Quentin: I think that's a good point. When a brand asks us how should they go about building their community, I often end up saying you should go with us and our community platform, unless you've got the tech and the resources in house to build your own.
And you might need consulting. You may need people to help. But a community project is not something you start on day one and then it's on your website and it's done. It's something that's going to keep moving and evolve with your business. So if you actually have that bandwith and expertise in-house, I think it's a good idea.
What advice would you give a brand starting with community?
George: I'd say, if you want more satisfaction and understanding about your product or what makes your business special, and to connect with the people that are part of your products, a community is where it's at.
I see people worried about ressources and how long it would take to launch their brand community. You can set up a Facebook group in five minutes. Those are still very powerfull, especially for beginning communities. And then you get a few moderators from your team to create two posts each a week, which takes twenty minutes. Getting started can be done minimally.
Quentin: When you talk about your moderators, how much time would you say they spend moderating?
George: Not a lot of time to be honest. The community kind of self-moderates. We let it grow organically too. Communities are not meant to be boosted with loads of paid ads.
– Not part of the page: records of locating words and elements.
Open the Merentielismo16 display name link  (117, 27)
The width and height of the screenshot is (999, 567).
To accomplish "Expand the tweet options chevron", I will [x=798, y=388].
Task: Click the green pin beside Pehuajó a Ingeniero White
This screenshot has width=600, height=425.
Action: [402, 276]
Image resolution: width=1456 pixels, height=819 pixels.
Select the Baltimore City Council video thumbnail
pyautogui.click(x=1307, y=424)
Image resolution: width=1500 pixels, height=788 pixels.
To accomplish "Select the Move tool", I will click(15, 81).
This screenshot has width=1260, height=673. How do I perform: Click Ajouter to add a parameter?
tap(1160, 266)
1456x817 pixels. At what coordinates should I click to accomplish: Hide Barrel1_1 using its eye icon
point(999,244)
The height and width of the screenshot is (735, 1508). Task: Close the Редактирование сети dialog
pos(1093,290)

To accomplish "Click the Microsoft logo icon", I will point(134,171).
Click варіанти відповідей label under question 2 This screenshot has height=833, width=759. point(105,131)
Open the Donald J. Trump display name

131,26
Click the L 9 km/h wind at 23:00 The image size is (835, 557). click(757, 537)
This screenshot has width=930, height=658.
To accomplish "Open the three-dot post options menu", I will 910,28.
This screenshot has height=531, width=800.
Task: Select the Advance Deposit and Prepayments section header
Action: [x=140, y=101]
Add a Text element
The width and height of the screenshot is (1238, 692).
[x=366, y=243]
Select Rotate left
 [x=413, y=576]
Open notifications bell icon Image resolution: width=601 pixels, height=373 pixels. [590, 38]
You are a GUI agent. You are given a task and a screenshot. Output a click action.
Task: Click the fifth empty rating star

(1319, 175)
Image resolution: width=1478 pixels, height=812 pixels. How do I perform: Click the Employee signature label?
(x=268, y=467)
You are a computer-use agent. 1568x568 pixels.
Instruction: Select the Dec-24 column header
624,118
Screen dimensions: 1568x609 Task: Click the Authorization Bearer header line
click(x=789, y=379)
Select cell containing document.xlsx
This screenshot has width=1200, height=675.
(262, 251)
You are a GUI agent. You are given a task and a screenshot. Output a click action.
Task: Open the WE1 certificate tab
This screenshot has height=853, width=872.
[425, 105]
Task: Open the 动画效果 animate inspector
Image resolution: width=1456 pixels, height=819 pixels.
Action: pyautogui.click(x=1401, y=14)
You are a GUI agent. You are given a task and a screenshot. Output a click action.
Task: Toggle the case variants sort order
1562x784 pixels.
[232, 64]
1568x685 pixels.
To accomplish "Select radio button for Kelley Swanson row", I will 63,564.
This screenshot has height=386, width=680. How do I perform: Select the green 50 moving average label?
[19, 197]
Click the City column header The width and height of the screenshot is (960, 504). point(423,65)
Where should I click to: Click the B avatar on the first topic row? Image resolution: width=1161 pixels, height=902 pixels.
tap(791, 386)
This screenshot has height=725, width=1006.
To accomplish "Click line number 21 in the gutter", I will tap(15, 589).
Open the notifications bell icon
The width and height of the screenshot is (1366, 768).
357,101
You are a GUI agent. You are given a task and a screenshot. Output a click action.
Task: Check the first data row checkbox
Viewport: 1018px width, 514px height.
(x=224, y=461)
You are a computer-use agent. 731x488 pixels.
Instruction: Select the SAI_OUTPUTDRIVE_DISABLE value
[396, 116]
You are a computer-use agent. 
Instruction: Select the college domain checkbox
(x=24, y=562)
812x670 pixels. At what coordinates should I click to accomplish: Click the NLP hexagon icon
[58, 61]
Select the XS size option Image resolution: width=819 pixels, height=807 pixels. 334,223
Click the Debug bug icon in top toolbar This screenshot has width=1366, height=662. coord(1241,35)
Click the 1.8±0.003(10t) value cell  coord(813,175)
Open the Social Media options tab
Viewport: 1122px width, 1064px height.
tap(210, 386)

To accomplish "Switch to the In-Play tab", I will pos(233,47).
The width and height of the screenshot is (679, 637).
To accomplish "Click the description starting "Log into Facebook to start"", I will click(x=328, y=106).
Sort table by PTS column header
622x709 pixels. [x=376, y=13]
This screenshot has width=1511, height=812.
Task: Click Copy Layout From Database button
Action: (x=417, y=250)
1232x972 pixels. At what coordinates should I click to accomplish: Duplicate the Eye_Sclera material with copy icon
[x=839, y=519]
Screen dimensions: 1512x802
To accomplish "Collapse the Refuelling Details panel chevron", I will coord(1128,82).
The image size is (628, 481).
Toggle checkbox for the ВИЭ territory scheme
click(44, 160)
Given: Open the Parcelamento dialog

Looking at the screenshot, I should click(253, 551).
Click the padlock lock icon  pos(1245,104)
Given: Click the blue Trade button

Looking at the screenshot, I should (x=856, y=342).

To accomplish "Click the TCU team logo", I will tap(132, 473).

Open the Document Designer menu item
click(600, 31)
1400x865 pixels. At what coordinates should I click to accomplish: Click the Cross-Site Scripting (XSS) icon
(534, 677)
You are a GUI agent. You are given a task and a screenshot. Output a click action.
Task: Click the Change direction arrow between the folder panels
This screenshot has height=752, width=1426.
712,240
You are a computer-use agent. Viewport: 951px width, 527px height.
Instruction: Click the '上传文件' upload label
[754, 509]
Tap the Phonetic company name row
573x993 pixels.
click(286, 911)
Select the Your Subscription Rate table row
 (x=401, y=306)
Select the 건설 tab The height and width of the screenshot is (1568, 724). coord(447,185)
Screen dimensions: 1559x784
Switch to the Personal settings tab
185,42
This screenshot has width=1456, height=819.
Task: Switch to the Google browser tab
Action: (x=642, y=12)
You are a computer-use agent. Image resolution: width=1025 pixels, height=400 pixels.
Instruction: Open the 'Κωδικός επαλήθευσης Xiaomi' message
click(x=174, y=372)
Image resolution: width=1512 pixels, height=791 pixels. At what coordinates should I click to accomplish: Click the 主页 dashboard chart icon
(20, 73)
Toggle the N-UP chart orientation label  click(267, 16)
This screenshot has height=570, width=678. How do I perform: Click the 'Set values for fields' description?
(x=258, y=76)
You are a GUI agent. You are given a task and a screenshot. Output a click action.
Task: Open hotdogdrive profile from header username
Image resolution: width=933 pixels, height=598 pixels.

Because then they're going to be full of people that don't really want to be there.
People who come to your community organically, that's where you create authentic interactions. That's where you create value. I've seen businesses launch off the back of communities and I've seen communities launch off the back of businesses.
Quentin: The one everyone's talking about in the beauty industry is Glossier. Founded by someone who started a blog about the beauty industry and shared makeup routines. Next thing you know, five years later, she's built a billion dollar company because they're creating products people actually want, based on what they're hearing from their community.
I think yours and hers are very impressive businesses, with lots more to come. Thanks a lot for your time. As expected, it has been super interesting talking to you again, George.